Freie Radikale sind Teile von Molekülen. An der Bruchstelle befindet sich ein Atom mit einem so genannten ungepaarten Elektron
Freie, also ungebundene Radikale versetzen biologisches Gewebe in oxidativen Stress und können es zerstören, indem sie eine Kettenreaktion auslösen. Darin kann sich ein freies Radikal mit dem Teil eines bestehenden Moleküls zu einem neuen Molekül verbinden. Wird der neue Reaktionspartner ebenfalls als freies Radikal freigesetzt, so kann er eine analoge Reaktion verursachen. In solch einer Ketten-Reaktion verschwinden vom Körper gewünschte Moleküle und es entstehen unerwünschte oder gefährliche Moleküle. Bruchstellen in der DNA sind an sich schon gefährlich, weil Lesefehler der DNA Krebs verursachen können.
Entstehung
Freie Radikale entstehen im Körper durch Überlastung der Verbrennungsprozesse in Mitochondrien oder durch extreme äußere Einflüsse:
Extreme Hitze (Feuer)
UV-Strahlung
Röntgen-Strahlung und andere Ionisierende Strahlung
Umweltbelastung
Freie Radikale können in den Körper gelangen, indem einer der obigen Einflüsse von außen Moleküle des Körpers in freie Radikale zerteilt.
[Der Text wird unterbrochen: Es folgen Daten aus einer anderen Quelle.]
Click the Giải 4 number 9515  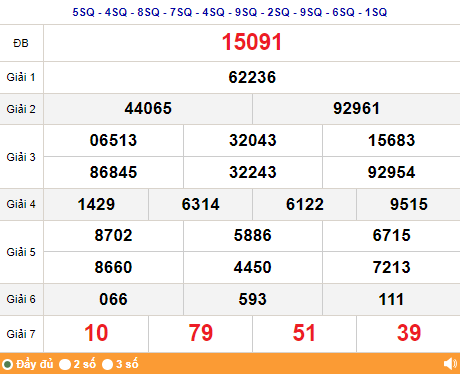409,204
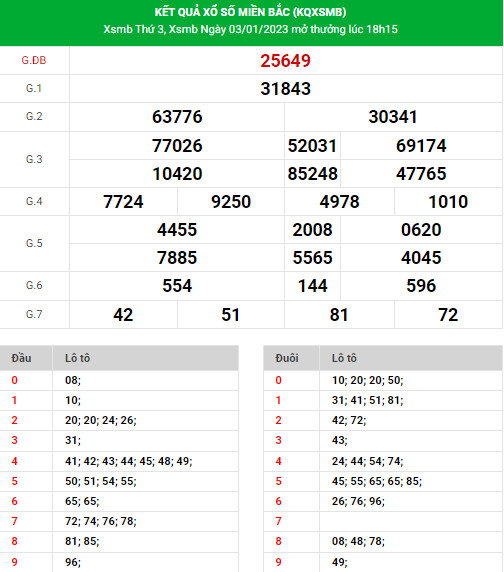Image resolution: width=504 pixels, height=572 pixels.
Task: Select G.5 number 4045
Action: (x=421, y=258)
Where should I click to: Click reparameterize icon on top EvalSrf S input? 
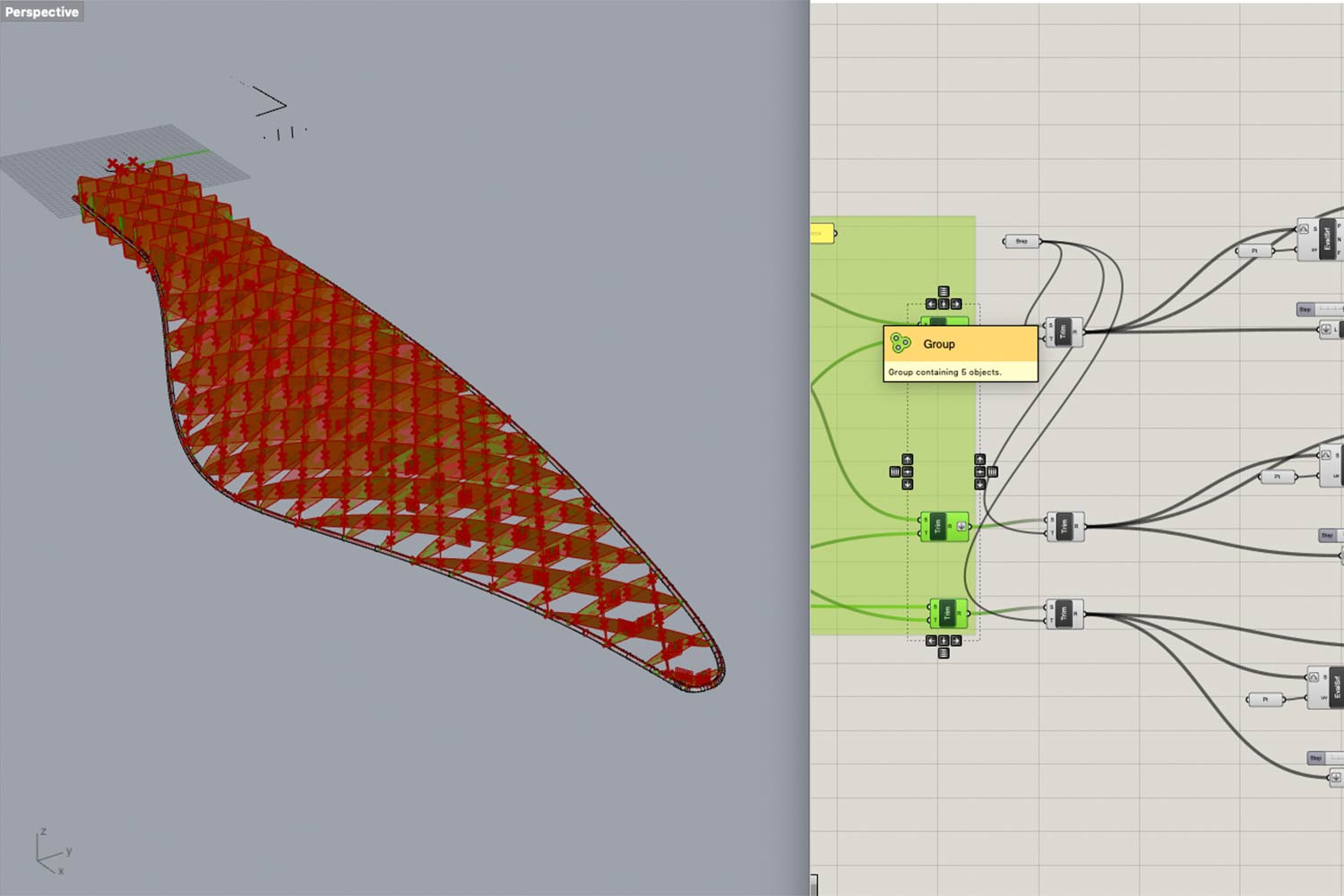click(1304, 229)
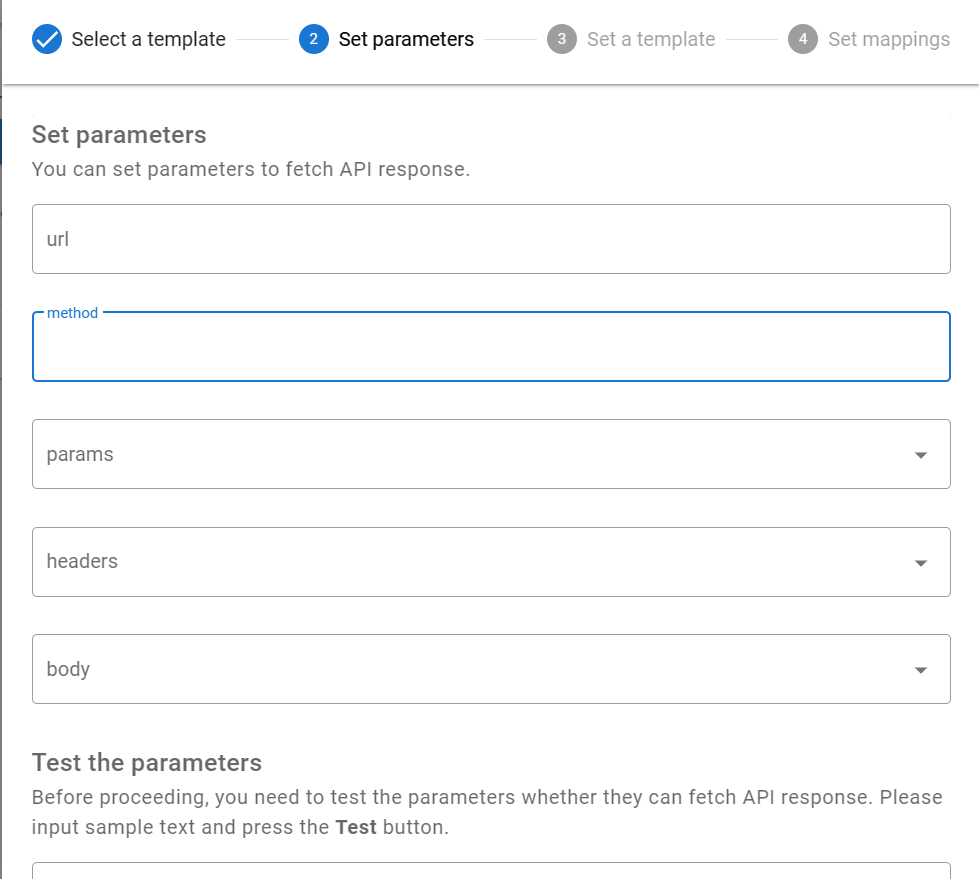
Task: Open the params dropdown arrow
Action: coord(920,454)
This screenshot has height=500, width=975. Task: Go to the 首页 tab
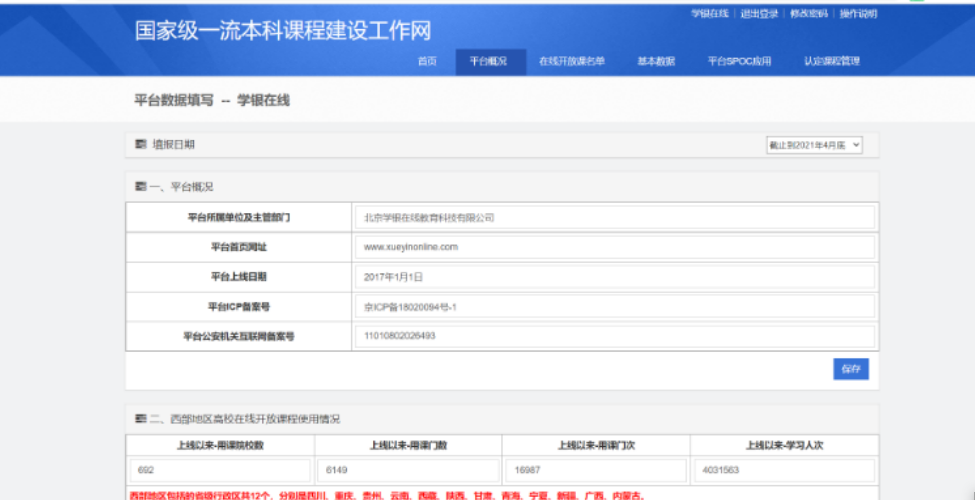click(x=427, y=62)
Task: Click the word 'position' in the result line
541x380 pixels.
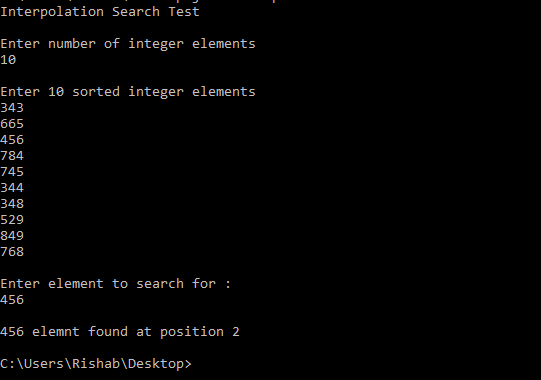Action: pyautogui.click(x=192, y=332)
Direkte Einwirkung extremer Hitze ist hier unwichtig, weil der sonstige Schaden durch Feuer viel größer ist. Freie Radikale können auch durch Essen, Trinken oder Einatmen von irgendetwas, das freie Radikale enthält, in den Körper gelangen, zum Beispiel:
Zigarettenrauch
Nahrung, die ionisierender Strahlung ausgesetzt war
Freie Radikale in der Biologie
Freie Radikale spielen bei einer Vielzahl biologischer Prozesse eine wichtige Rolle, können aber auch Zellschäden hervorrufen, die u. a. zur Entstehung von Krebserkrankungen beitragen können. Auch für die Entstehung der Arteriosklerose, der Alzheimerschen Krankheit, der Leberschädigung durch Alkohol und des Lungenemphysems durch Zigarettenrauch wird der durch freie Radikale vermittelten Oxidation verschiedener Stoffe eine bedeutsame Rolle zugeschrieben.
Da der Schutz vor der Wirkung freier Radikale lebensnotwendig ist, besitzt der Körper wirksame Abwehr- und Reparaturmechanismen in Form von Enzymen, Hormonen oder anderen Substanzklassen, die den Schaden minimieren. An diesen Abwehrmechanismen sind Antioxidantien wie Epigallocatechingallat, Superoxiddismutase, Glutathionperoxidase, Vitamin A, Vitamin C, Vitamin E, Coenzym Q10 und Anthocyanine beteiligt. Auch Bilirubin, Harnsäure sollen bestimmte freie Radikale neutralisieren können. Das Hormon Melatonin gilt ebenfalls als Radikalenfänger gegen den oxidativen Stress.
Freie Radikale spielen im Rahmen der sog. "Abnutzungstheorien" der Alterungsprozesse im Körper eine Rolle, so dass Wirksubstanzen gegen oxidativen Stress als Mittel gegen das Altern im Gespräch sind.